説明

ポリイミド粒子の製造方法及びポリイミド粒子

【課題】 本発明の目的は、テトラカルボン酸成分の主成分が3,3’,4,4’−ベンゾフェノンテトラカルボン酸類からなり、ジアミン成分の主成分がパラフェニレンジアミンからなり、粒子の平均粒子径が0.1〜1.0μmと小さくて、粒度分布が単峰性であることを特徴とするポリイミド粒子を提供することである。
【解決手段】 テトラカルボン酸成分の主成分が3,3’,4,4’−ベンゾフェノンテトラカルボン酸類からなり、ジアミン成分の主成分がパラフェニレンジアミンからなり、粒子の平均粒子径が0.1〜1.0μmであり、粒度分布が単峰性であることを特徴とするポリイミド粒子に関する。

【発明の詳細な説明】
【技術分野】
【0001】
本発明は、特定の化学構造からなり、特定の粒子形状を持ち、且つ粒径が揃った新規なポリイミド微粒子に関する。さらに、前記ポリイミド微粒子を、再現性よく安定的に且つ効率よく得ることができる製造方法に関する。

_____

(指定された依頼 A) 提供テキストのうち、「ポリイミド粒子の製造方法及びポリイミド粒子」から「ド粒子を提供することである。」までの部分を、両端の語句も含めて一字一句そのまま出力してください。
(指定された依頼 B) 提供テキストでは、このポリイミド粒子の平均粒子径はどの範囲とされているか。

(提供資料)
_____

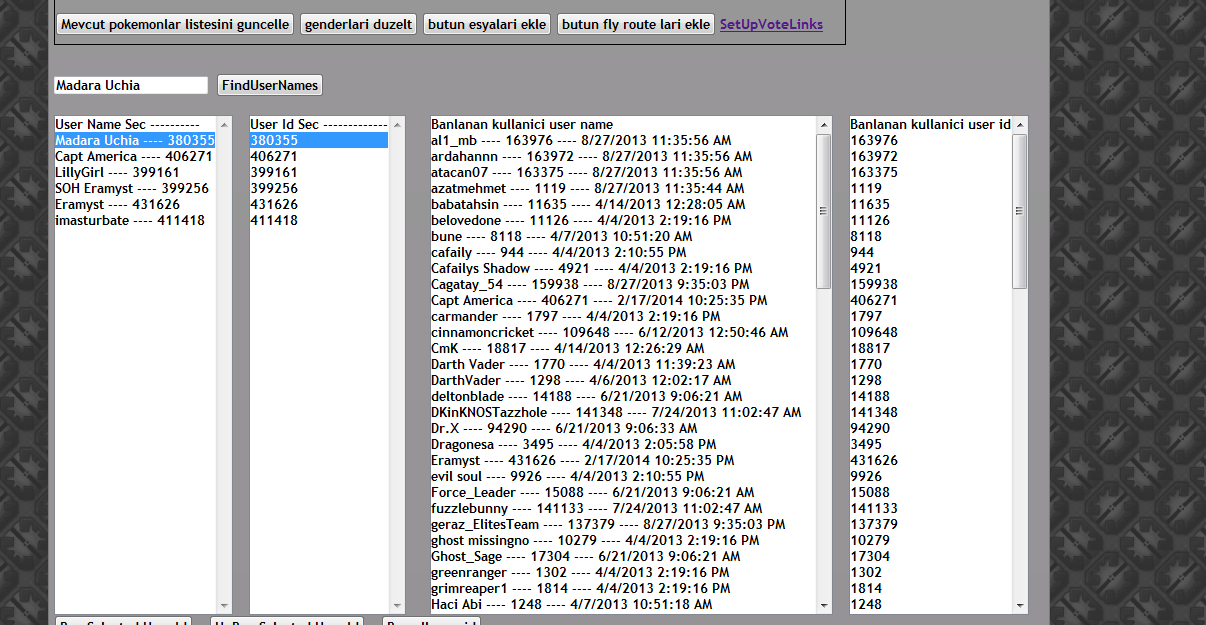
Task: Click Mevcut pokemonlar listesini guncelle button
Action: coord(174,24)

_____

(正しい回答 A)
ポリイミド粒子の製造方法及びポリイミド粒子

【課題】 本発明の目的は、テトラカルボン酸成分の主成分が3,3’,4,4’−ベンゾフェノンテトラカルボン酸類からなり、ジアミン成分の主成分がパラフェニレンジアミンからなり、粒子の平均粒子径が0.1〜1.0μmと小さくて、粒度分布が単峰性であることを特徴とするポリイミド粒子を提供することである。

(正しい回答 B) 0.1〜1.0μm。